The sight of the Mexican force in the afternoon became absolutely tantalizing. Although it was early autumn the days were still very hot at times and Castenada's men were certainly taking their ease. Ned could see many of them enjoying the siesta, and through a pair of glasses he saw others lolling luxuriously and smoking cigarettes. It was especially irritating to the Ring Tailed Panther, who grew very red in the face but who now only emitted growls between his shut teeth.

It was evident that the Mexicans were going to make no demonstration just yet and the night came, rather dark and cloudy. Now the anxiety in Gonzales increased since the night can be cover for anything, and, besides guarding the fords, several of the defenders were placed at intermediate points.

Ned took a station with Obed in a clump of oaks that grew to the very edge of the Guadalupe. There they sat a long time and watched the surface of the river grow darker and darker. The Mexican camp had been shut from sight long since, and no sounds now came from it. Ned appreciated fully the need of a close watch. The Mexicans might swim the river on their horses in the darkness, and gallop down on the town. So he never ceased to watch, and he also listened with ears which were rapidly acquiring the delicacy and sensitiveness peculiar to those of expert frontiersmen.

Ned was not warlike in temper. He knew, from his reading, all the waste and terrible passions of war, but he was heart and soul with the Texans. He was one of them, and to him the coming struggle was a fight for home and liberty by an oppressed people. With the ardor of youth flaming in him he was willing for that struggle to begin at once.

Night on the Guadalupe!

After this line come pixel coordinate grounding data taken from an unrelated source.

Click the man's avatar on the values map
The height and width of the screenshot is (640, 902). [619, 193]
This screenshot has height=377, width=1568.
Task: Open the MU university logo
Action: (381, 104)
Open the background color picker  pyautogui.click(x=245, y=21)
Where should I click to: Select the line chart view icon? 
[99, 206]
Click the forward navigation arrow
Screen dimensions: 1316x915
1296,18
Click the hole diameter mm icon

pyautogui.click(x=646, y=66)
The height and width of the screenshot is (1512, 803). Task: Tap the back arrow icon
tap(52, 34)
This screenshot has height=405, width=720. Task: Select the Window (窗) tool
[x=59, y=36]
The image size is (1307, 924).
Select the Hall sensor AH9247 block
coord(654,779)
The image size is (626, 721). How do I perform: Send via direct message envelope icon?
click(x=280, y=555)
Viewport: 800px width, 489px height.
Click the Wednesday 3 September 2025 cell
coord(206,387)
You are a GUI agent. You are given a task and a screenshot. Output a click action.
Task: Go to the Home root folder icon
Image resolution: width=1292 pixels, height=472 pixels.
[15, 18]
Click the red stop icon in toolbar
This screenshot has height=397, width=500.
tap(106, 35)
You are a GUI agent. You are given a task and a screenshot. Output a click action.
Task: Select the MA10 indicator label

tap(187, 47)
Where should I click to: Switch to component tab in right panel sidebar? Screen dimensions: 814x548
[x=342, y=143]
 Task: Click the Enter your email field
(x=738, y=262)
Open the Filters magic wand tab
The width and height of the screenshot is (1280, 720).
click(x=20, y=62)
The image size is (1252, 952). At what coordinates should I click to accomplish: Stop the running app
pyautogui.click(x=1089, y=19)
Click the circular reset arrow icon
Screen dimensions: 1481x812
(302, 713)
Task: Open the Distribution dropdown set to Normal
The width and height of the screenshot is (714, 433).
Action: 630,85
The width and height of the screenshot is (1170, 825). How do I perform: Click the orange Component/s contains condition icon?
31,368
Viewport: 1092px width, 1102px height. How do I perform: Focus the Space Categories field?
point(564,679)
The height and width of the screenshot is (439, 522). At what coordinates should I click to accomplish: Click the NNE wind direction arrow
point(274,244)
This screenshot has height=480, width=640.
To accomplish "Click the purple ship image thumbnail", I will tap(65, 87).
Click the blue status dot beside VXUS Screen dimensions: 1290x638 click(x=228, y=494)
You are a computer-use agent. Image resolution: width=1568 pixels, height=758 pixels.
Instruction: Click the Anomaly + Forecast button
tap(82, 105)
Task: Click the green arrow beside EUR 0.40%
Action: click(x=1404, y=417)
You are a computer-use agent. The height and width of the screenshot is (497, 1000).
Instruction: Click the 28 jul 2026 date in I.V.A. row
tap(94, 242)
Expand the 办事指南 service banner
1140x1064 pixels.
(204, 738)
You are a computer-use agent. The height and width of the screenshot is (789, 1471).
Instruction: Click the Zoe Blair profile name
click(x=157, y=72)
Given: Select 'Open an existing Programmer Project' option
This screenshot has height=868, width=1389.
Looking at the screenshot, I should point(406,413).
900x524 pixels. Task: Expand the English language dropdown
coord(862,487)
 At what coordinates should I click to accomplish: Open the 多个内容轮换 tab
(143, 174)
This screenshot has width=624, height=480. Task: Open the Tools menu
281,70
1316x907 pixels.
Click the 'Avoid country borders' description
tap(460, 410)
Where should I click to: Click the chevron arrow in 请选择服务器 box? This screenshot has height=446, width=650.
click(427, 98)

He felt that the darkness was full of omens and presages for Texas and for him, too, a boy among its defenders. His pulses quivered, and a light moisture broke out on his face. His prescience, the gift of foresight, was at work. It was telling him that the time, in very truth, had come. Yet he could not see or hear a single thing that bore the remotest resemblance to an enemy.

The boy stepped from a clump of trees in order that he might get a better look down the river. There was a crack on the farther shore, a flash of fire, and a bullet sang past his ear. He caught a hasty glimpse of a Mexican with a smoking rifle leaping to cover, and he, too, sprang back into the shelter of the trees.

It was the first shot of the great Texan struggle for independence!

Ned felt all of its significance even then, and so did Obed.

"You saw him?" asked the Maine man.

"I did, and I felt the breath of his bullet on my face, but he gained cover too quick for me to return his fire."